Maybe making peace isn’t about winning or losing but about relationship building. That is what seems to be happening with the Iran negotiations.  Iran is saying- we need the relationship with the rest of the world, especially the young people are saying this. Hopefully that relationship will bring hope and possibilities.  Joe Klein, in Time Magazine makes a point, “Yes, the Iran deal is risky. But we have been taking all sorts of bellicose risks since Sept 11, 2001. Almost all of our military ventures have failed. So many lives have been lost. It’s time, finally, to take a risk for peace.” (p. 37 Time July 27, 2015)

Of course there is another way of looking at the meaning of the cross of Jesus as a source of reconciliation.    The cross of Jesus leads to the reconciliation of Jews and Gentiles because In Jesus- the laws that had separated Jews and Gentiles no longer applied.  Now, there was a way for both parties to access God and that was through the love and grace of Christ shown by his death and resurrection.

In this understanding when we are feeling like those gentiles

“   Without Christ

outsiders from the nation of Israel

stranger to the covenant promise (blessing of the nations)

having no hope

without God.

Jesus sacrifice of himself washes us clean, redeems us, welcomes us aboard, and sets things right.  The work of the cross of Jesus was to reconcile us to God no matter how far away we are or who we were in the past.   In this understanding no one is outside the circle of God’s grace and forgiveness.  WE have assurance that when we turn to Christ Jesus we are welcomed.

The power of Christ the crucified messiah was that his sacrifice was for all of humanity- This was how God continued the promise of blessing to all the earth’s families.   The fulfillment of the promise is now being lived out through us!   Thus, the passage in Ephesians says- we all become the dwelling place of God. There is no need for a temple- we, the community in Christ, are the temple built by the grace that flows from the cross of Christ Jesus.
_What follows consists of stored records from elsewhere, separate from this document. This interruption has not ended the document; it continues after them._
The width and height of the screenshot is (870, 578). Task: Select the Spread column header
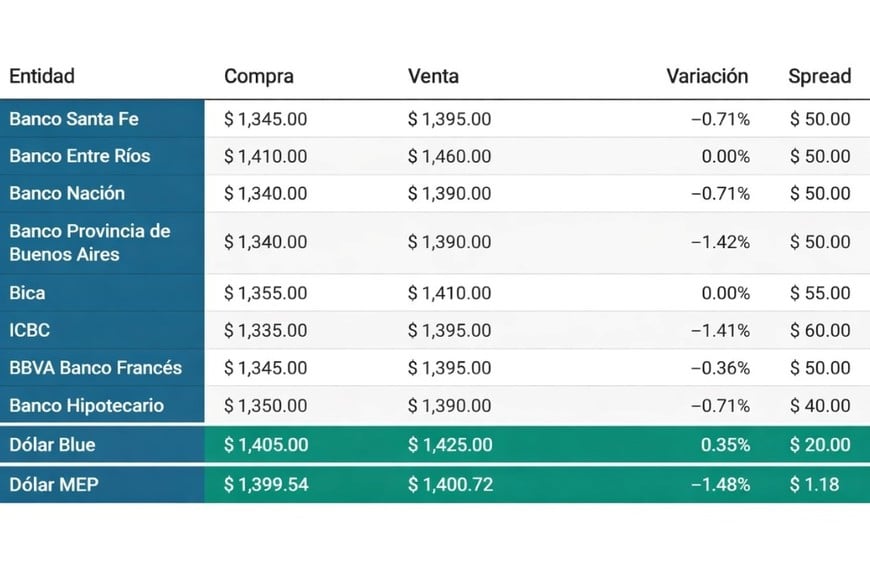point(819,76)
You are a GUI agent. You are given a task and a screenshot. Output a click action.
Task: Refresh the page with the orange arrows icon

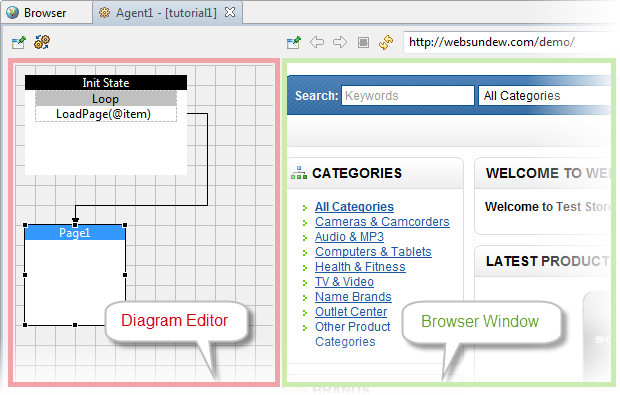click(386, 42)
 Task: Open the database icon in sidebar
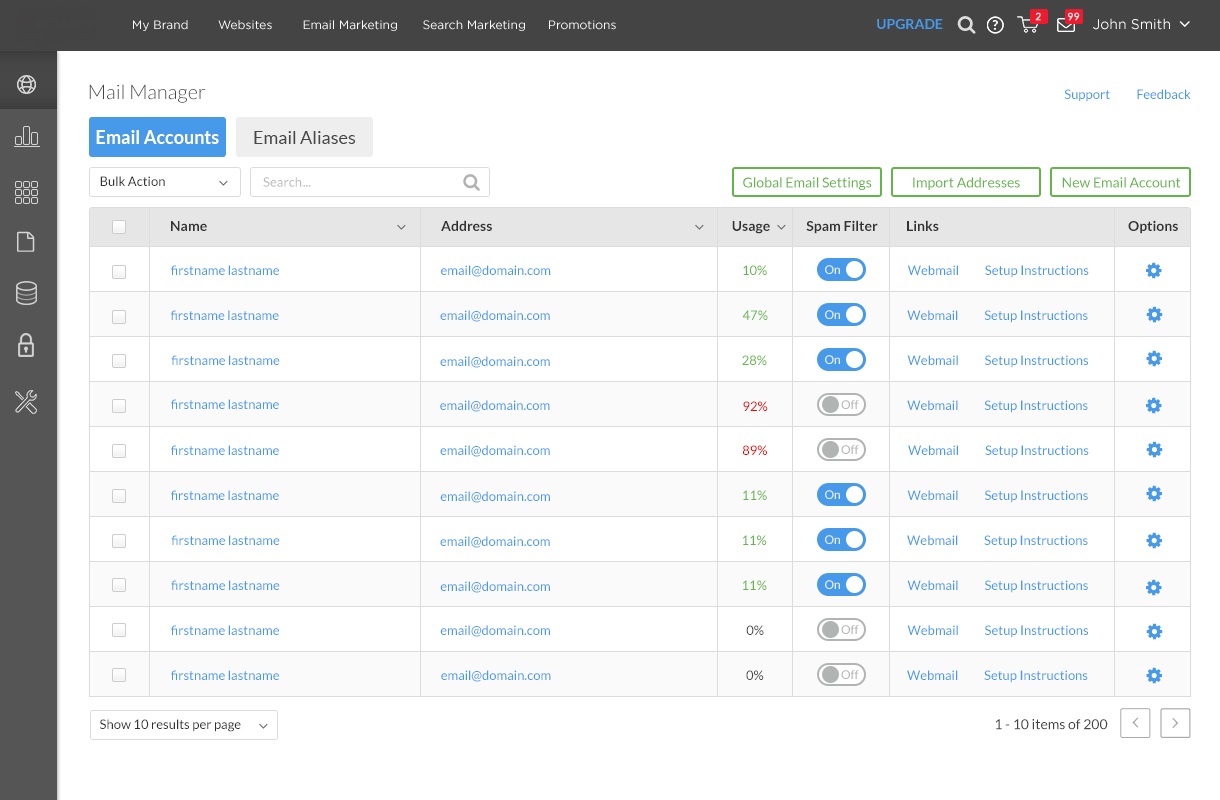27,293
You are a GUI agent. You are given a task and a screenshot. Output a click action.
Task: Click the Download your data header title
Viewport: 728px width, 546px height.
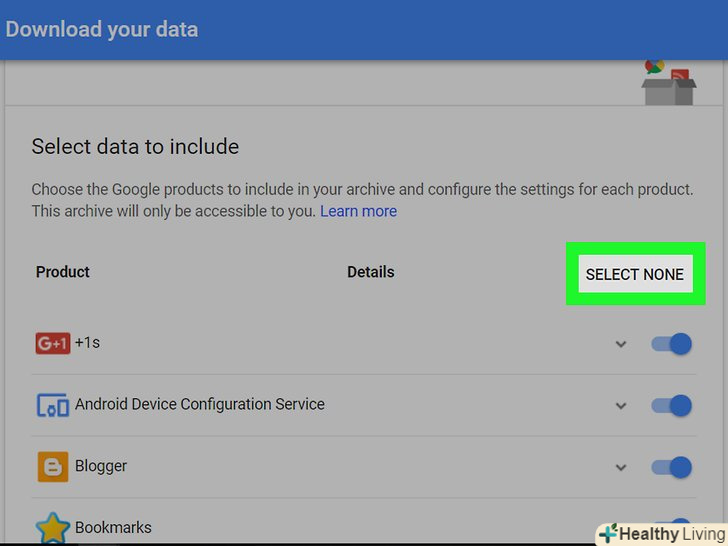tap(101, 29)
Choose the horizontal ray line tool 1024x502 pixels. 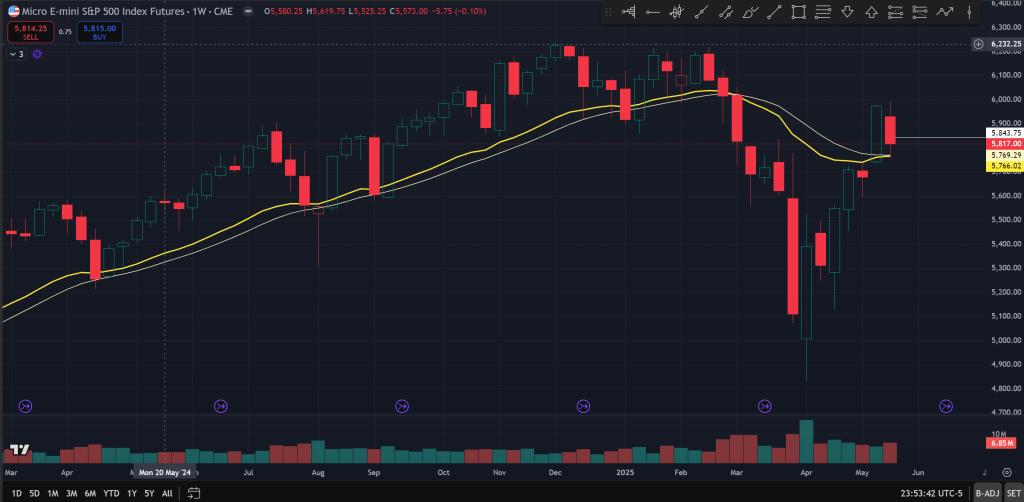(653, 12)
This seems to me to mean that as followers of Jesus, as recipients of this welcome and grace from the cross of Jesus, it is our job to open the doors, not close them, to welcome people into our fellowship with abandon, to let Christ tear down the walls of our hearts.   The writer of Ephesians knows this is not easy, but assures us that in doing so we are participating in what God is doing- creating a new humanity.

I hear from many people about how this congregation welcomes people who come to worship.  I am happy to hear these stories.  I think God is working on our hearts to provide radical and open hospitality.   We are also learning how to integrate new people into our fellowship and mission.  This is not always easy but we keep growing and learning. This passage assures us that as we open our own lives to the grace of Christ, as we recognize our need for belonging, God will dwell with us. God will break down the walls and help us be persons and the community God would have us be.

I have discussed two very different ways of looking at the meaning of the cross of Jesus as a source of reconciliation.    As I explore these ideas, I find that both hold some truth and wisdom for me.   I need the good news of a grace that will accept me across the walls and barriers I build up in my life.  I am grateful that that grace is available to all people.  I also, am challenged and intrigued by Jesus way of the cross as a way of peacemaking in our hurting world.  I am not sure exactly what it means but I believe exploring it will give us needed alternatives to the violence to which we often resort.   I think that the place where these two understanding come together is in our trust in Christ Jesus.  IN the midst of a hostile and sometimes confusing world- we have the testimony of people like the writer of Ephesians that through Christ we are members of the household of God.   With Christ as our cornerstone,  we are  built together spiritually into a dwelling place for God.”